### WORK INSTRUCTIONS
Revise the data from its start through the line containing "This screenshot has height=597, width=398.", changing "hamburger menu icon" to "navigation menu icon" and leaving everything else the same.

Records from a dataset:
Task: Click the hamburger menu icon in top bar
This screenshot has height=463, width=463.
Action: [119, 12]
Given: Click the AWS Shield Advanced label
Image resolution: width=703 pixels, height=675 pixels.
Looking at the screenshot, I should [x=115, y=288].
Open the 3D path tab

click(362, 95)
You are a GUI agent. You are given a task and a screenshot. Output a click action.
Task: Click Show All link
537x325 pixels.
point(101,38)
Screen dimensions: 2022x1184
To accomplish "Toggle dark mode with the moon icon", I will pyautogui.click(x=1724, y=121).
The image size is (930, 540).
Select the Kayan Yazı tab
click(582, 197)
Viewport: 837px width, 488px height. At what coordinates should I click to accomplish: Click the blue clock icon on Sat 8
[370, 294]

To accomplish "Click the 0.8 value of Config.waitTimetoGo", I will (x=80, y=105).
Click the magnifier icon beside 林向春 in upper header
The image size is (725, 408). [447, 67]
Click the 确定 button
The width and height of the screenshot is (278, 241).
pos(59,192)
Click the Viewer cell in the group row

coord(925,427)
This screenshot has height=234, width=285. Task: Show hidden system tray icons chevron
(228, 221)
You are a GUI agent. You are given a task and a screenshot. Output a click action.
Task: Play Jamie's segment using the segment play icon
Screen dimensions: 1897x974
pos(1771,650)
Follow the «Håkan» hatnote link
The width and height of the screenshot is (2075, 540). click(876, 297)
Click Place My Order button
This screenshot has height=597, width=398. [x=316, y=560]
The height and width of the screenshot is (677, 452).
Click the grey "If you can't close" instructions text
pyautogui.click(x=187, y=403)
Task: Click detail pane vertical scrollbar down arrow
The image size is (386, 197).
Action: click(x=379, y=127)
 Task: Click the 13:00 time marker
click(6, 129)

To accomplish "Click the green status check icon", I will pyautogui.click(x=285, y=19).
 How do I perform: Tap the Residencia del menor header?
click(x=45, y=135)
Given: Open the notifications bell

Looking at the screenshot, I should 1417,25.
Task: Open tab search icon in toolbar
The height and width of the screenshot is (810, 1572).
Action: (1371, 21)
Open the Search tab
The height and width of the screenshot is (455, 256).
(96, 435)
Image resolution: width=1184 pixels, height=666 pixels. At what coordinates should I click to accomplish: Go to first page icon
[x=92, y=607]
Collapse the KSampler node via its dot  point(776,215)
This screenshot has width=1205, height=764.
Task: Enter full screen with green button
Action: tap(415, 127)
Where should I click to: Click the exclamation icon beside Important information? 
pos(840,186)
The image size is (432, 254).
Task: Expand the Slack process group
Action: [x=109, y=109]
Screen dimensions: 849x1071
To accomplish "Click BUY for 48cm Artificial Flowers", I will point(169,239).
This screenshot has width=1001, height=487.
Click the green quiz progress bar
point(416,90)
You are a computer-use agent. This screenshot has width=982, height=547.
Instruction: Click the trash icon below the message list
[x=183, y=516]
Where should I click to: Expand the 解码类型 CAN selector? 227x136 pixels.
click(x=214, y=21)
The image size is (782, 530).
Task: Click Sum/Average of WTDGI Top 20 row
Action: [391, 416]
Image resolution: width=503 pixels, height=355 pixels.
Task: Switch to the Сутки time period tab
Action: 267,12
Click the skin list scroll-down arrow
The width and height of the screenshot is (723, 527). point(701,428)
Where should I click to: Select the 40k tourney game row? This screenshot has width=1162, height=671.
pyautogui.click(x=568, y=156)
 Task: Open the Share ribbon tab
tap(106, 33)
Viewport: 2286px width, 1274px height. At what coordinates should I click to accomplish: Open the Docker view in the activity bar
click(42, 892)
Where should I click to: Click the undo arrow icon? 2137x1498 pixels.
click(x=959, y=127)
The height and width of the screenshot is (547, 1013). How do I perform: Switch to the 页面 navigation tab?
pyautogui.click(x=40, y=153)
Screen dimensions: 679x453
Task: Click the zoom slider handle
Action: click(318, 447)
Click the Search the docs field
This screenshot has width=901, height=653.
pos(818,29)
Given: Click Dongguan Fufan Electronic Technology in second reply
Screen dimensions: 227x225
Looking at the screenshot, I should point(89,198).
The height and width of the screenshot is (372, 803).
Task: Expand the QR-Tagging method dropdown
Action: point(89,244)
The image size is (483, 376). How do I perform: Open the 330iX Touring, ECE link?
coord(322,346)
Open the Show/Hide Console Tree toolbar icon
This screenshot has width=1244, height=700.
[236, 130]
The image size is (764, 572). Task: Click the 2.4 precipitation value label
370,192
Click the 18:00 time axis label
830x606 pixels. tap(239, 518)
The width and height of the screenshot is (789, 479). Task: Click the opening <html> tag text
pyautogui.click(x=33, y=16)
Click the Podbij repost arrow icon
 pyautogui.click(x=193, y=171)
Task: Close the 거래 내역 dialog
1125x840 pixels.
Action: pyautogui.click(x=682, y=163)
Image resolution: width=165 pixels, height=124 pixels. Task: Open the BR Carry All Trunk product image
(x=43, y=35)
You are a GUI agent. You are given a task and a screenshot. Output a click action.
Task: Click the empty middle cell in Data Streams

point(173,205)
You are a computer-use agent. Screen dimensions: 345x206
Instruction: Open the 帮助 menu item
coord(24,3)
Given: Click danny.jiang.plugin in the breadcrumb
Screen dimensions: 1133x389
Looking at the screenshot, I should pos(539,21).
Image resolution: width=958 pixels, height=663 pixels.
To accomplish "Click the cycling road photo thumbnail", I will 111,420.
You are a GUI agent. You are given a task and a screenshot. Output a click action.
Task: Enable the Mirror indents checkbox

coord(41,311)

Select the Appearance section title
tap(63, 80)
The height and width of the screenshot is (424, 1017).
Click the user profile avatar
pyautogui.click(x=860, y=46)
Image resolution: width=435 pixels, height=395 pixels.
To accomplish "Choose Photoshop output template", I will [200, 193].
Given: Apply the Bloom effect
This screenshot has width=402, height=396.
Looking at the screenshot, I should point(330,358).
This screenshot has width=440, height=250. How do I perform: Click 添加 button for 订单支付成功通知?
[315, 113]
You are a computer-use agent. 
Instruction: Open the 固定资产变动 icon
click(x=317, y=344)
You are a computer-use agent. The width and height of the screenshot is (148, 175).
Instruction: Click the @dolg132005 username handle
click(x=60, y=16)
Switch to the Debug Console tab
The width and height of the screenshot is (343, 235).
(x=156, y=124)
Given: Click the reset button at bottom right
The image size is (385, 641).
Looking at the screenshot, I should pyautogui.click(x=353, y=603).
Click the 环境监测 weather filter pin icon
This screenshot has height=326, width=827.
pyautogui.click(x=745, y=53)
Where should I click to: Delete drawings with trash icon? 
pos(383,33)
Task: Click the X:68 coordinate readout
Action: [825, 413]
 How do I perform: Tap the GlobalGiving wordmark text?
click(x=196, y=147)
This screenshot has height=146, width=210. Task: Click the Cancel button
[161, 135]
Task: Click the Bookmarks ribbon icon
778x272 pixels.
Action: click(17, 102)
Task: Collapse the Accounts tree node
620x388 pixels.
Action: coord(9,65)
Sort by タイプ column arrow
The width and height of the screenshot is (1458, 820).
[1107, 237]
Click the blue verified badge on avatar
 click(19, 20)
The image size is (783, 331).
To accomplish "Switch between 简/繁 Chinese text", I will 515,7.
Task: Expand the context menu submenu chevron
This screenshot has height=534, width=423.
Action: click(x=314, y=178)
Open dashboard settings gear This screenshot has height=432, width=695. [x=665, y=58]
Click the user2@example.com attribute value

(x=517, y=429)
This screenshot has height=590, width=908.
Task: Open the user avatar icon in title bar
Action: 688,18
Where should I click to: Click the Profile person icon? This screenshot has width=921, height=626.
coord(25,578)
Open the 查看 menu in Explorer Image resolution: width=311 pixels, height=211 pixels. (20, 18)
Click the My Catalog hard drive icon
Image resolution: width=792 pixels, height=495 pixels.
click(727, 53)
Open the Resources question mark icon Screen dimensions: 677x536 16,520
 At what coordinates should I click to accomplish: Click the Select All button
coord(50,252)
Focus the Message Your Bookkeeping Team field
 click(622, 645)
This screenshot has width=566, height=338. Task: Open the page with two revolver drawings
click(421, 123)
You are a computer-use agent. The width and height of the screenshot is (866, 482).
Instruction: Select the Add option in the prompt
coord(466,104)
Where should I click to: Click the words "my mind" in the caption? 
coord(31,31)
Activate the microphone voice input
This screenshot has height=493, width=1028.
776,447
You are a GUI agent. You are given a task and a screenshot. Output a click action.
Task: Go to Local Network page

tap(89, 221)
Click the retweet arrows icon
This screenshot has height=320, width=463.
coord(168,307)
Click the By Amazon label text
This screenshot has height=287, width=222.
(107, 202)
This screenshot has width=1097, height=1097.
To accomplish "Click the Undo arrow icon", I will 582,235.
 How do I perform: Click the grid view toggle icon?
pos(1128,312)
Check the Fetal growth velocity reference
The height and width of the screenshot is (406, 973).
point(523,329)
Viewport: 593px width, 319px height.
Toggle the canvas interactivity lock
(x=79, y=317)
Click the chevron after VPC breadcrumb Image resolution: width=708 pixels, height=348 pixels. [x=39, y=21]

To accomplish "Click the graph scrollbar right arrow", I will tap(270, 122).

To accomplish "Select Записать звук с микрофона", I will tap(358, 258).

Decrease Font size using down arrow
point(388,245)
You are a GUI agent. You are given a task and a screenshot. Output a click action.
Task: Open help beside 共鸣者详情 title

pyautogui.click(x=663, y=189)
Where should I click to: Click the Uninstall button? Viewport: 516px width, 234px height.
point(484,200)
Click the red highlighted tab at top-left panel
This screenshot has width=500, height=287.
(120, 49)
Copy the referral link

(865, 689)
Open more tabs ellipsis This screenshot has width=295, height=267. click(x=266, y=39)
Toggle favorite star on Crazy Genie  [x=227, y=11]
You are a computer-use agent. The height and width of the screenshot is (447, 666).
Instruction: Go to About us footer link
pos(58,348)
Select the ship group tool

### TASK OUTPUT
Task: Click the navigation menu icon in top bar
This screenshot has height=463, width=463.
Action: [119, 12]
Given: Click the AWS Shield Advanced label
Image resolution: width=703 pixels, height=675 pixels.
Looking at the screenshot, I should [x=115, y=288].
Open the 3D path tab

click(362, 95)
You are a GUI agent. You are given a task and a screenshot. Output a click action.
Task: Click Show All link
537x325 pixels.
point(101,38)
Screen dimensions: 2022x1184
To accomplish "Toggle dark mode with the moon icon", I will pyautogui.click(x=1724, y=121).
The image size is (930, 540).
Select the Kayan Yazı tab
click(582, 197)
Viewport: 837px width, 488px height. At what coordinates should I click to accomplish: Click the blue clock icon on Sat 8
[370, 294]

To accomplish "Click the 0.8 value of Config.waitTimetoGo", I will (x=80, y=105).
Click the magnifier icon beside 林向春 in upper header
The image size is (725, 408). [447, 67]
Click the 确定 button
The width and height of the screenshot is (278, 241).
pos(59,192)
Click the Viewer cell in the group row

coord(925,427)
This screenshot has height=234, width=285. Task: Show hidden system tray icons chevron
(228, 221)
You are a GUI agent. You are given a task and a screenshot. Output a click action.
Task: Play Jamie's segment using the segment play icon
Screen dimensions: 1897x974
pos(1771,650)
Follow the «Håkan» hatnote link
The width and height of the screenshot is (2075, 540). click(876, 297)
Click Place My Order button
This screenshot has height=597, width=398. [x=316, y=560]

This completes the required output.